I am very new to PyMC3 so it is possible this will either be a simple question to answer or something that is very difficult but here goes.

I have an expensive function (potentially non-python) that I would like to perform uncertainty quantification of the parameters. In order to initially optimize the parameters I am using scikit-optimize to perform Bayesian Optimization. This, at the end, yields the optimized parameters along with a Gaussian process model that, presumably, has the most accuracy in the region of the discovered optimum as it is where the highest density of samples was taken.

I would like to use the surrogate model with PyMC3 to perform sampling but allow it to sample my expensive function when needed to update the Gaussian process because the uncertainty has passed some threshold.

Is this possible?

I have taken a look at some similar questions but I would be glad for any further suggestions.

It should be possible to do in PyMC3. You can build the surrogate model (using Gaussian Process pm.gp) and use the surrogate model to perform Bayesian Optimization (instead of scikit-optimize). At the end of the optimization process, you will have the optimized parameters, the points (parameters) being evaluated and the output from the function. You can then get approximation of the function using the GPmariginal for any unevaluated input, and further refined the model when the output prediction has high uncertainty.

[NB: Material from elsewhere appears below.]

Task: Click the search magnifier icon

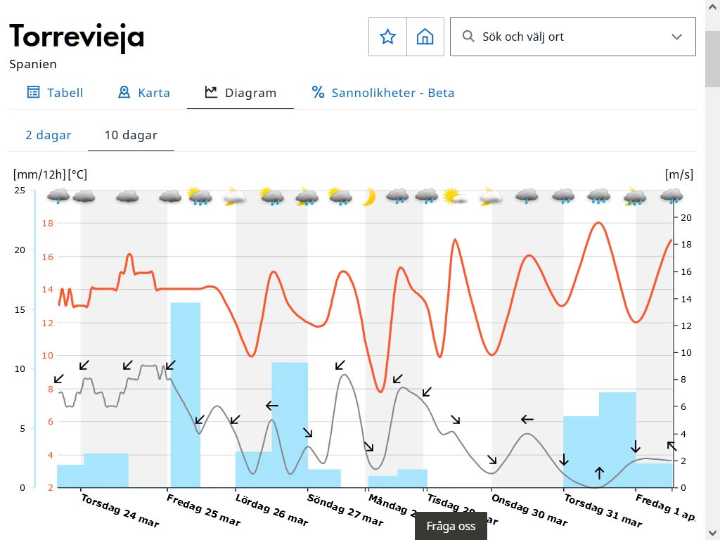Action: click(468, 37)
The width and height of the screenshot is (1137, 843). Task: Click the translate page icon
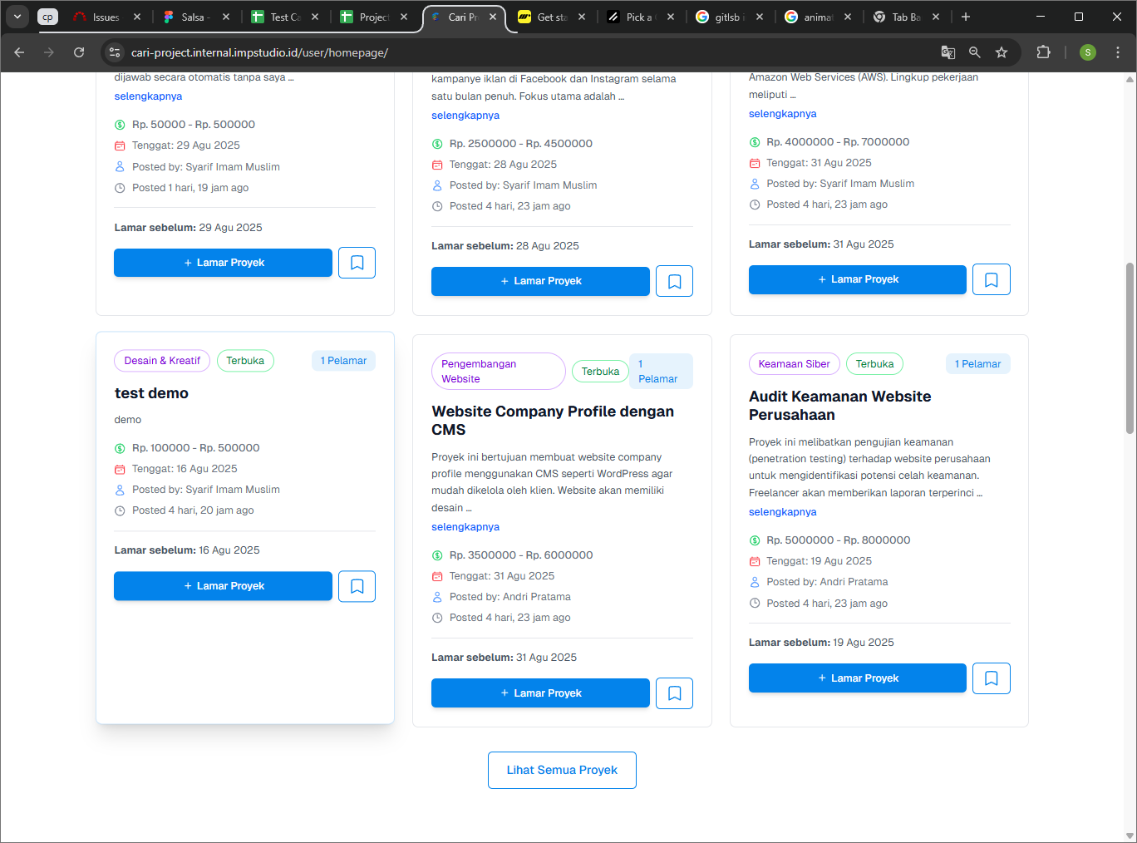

Okay, that makes sense. Are there any tutorials for performing Bayesian Optimization in PyMC3?

The Bayesian Optimization method in scikit-optimize returns the function value/parameter pairs so I suppose a process would be to use those points and then use pm.gp to build another model which could be evaluated using GPmarginal.

Does GPmarginal have methods to return what combination of parameters are the most uncertain and the most likely?

Thank you very much for your help.

There is this PR with long discuss you might find helpful. Optimization by ferrine · Pull Request #1953 · pymc-devs/pymc · GitHub

This is certainly possible, maybe even a bit easier.

You can do

with model:
    y_pred = gp.conditional("y_pred", new_para_combination, pred_noise=True)

Then using mu, var = gp.predict(X_new, point=mp, diag=True) to get the uncertainty. Here point=mp could be the GP related parameters return by scikit-optimize (see http://docs.pymc.io/notebooks/GP-Marginal.html#Using-.predict for more details).

Great! Thanks for taking the time to help me out. I’ll try out these suggestions and see where that takes me.